**Text block**
-- Opening Marker --
What is a Cochlear Implant Evaluation?

A cochlear implant evaluation assesses whether the patient is an appropriate candidate for this surgery or not. It is done by an implant team consisting of your otology surgeon, a cochlear implant audiologist, a radiologist, and, as needed, a social worker, a psychologist or psychiatrist, and/or an education specialist, who will give you a series of tests. These include hearing tests, CT scans, and other tests as indicated. To learn more please read out in depth article about cochlear implant candidacy.

Cochlear Implant Surgery

Implant surgery is performed under general anesthesia and lasts from two to three hours. An incision is made behind the ear to open the mastoid bone leading to the middle ear. The procedure may be done as an outpatient, or may (rarely) require an overnight stay in the hospital. Your doctor will discuss the details of the surgery with you.

When Will I Start Hearing?

About one month after surgery, your team places the signal processor, microphone, and implant transmitter outside your ear and adjusts them. This is the first time that you will hear after the surgery. They teach you how to look after the system and how to listen to sound through the implant. Some implants take longer to fit and require more training. Your team will probably ask you to come back to the clinic for regular checkups and readjustment of the speech processor as needed.

What Can I Expect from An Implant?

Cochlear implants benefits vary from one individual to another. Nearly all users find that cochlear implants help them communicate better through improved lipreading, and well over half are able to discriminate speech without the use of visual cues. Many implant users are able to use the telephone effectively. The earlier a child with congenital (from birth) nerve hearing loss is implanted, the more complete and timely will be their speech and language acquisition. For adult implant recipients, shorter duration of deafness is very important for better early implant outcome.

There are many factors that contribute to the degree of benefit a user receives from a cochlear implant, including:

  • how long a person has been deaf,
  • the number of surviving auditory nerve fibers
  • a patient’s motivation to learn to hear

Your team will explain what you can reasonably expect. Before deciding whether your implant is working well, you need to understand clearly how much time you must commit. A very few patients will not benefit from their implant.

FDA Approval for Implants

The U.S. Food and Drug Administration (FDA) regulates cochlear implant devices for both adults and children. Because implantation has been proven to be effective and safe since its first approval for adults in the mid 1980’s, the FDA has expanded criteria and now approves unilateral (one-sided) and bilateral (both sides) cochlear implantation in adults and children as young as age 12 months.
-- Closing Marker --
**Brief 1**
Quote the cochlear implant passage word for word, beginning at the words "A cochlear implant evaluation assesses" and stopping after "cochlear implant candidacy.".
**Brief 2**
List every factor that the cochlear implant passage names as contributing to the degree of benefit a user receives from a cochlear implant.

**Extracted data**
-- Opening Marker --
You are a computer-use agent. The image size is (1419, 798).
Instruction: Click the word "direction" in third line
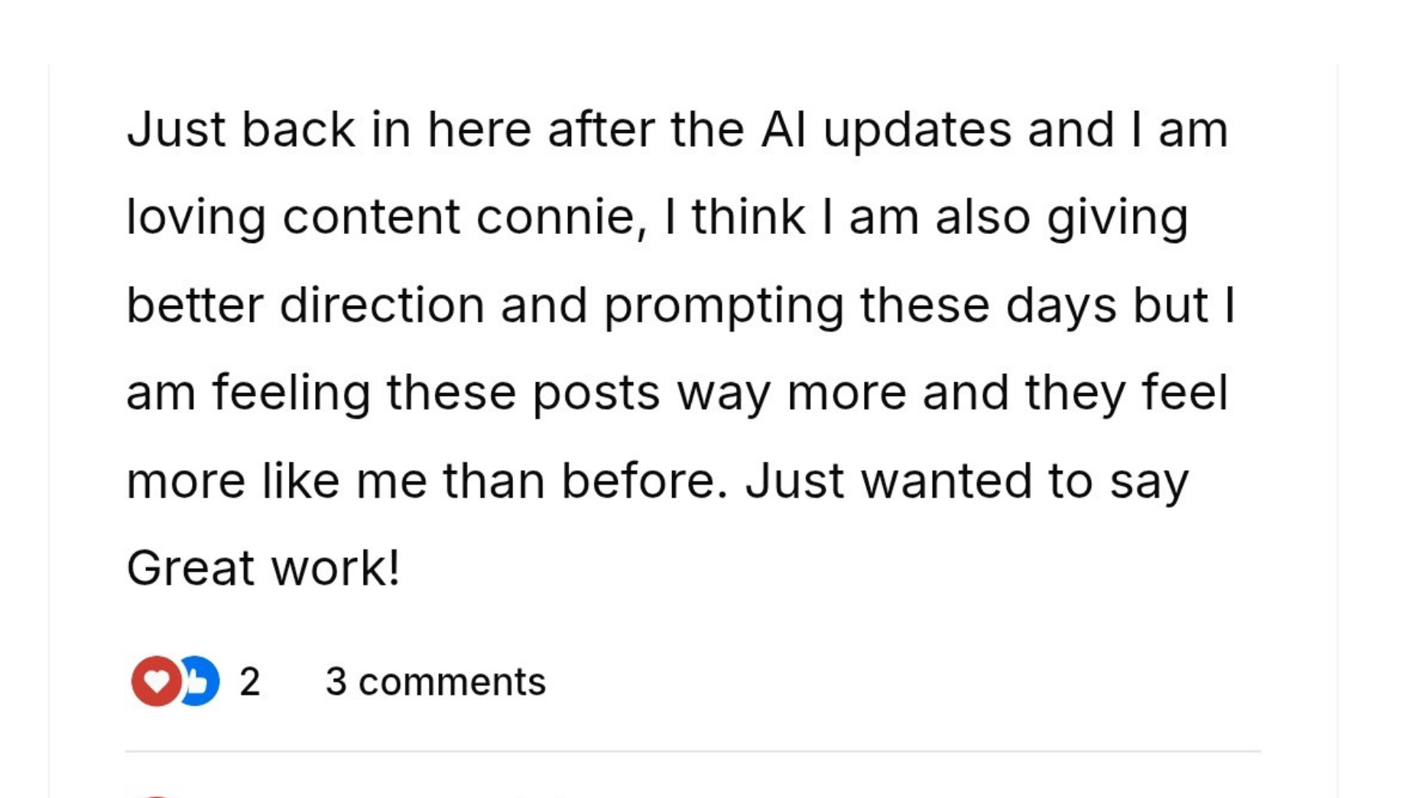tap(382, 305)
-- Closing Marker --
-- Opening Marker --
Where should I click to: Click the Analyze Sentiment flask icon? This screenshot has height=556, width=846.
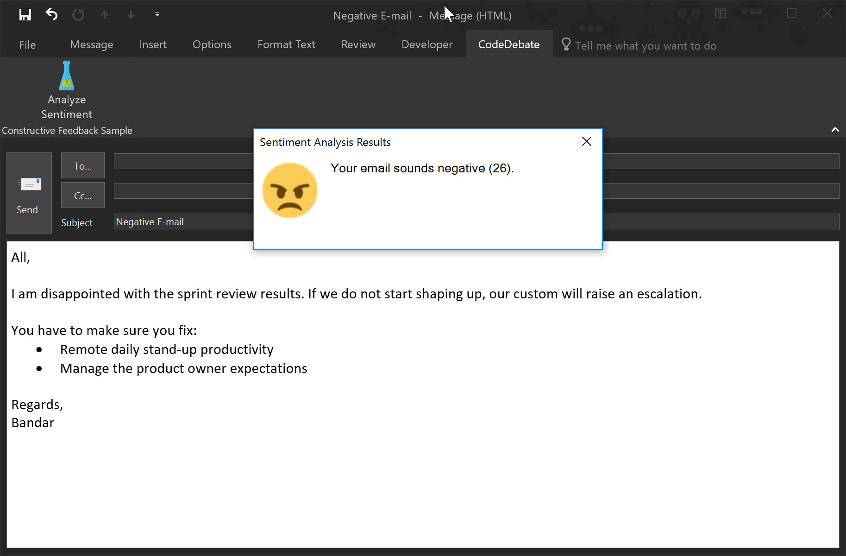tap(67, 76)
-- Closing Marker --
-- Opening Marker --
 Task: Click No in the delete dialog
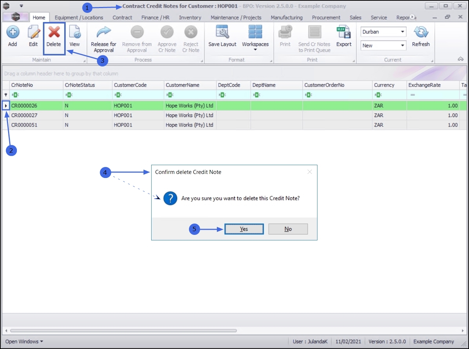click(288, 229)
-- Closing Marker --
**Solution 1**
A cochlear implant evaluation assesses whether the patient is an appropriate candidate for this surgery or not. It is done by an implant team consisting of your otology surgeon, a cochlear implant audiologist, a radiologist, and, as needed, a social worker, a psychologist or psychiatrist, and/or an education specialist, who will give you a series of tests. These include hearing tests, CT scans, and other tests as indicated. To learn more please read out in depth article about cochlear implant candidacy.

**Solution 2**
The factors are how long a person has been deaf, the number of surviving auditory nerve fibers, and a patient's motivation to learn to hear.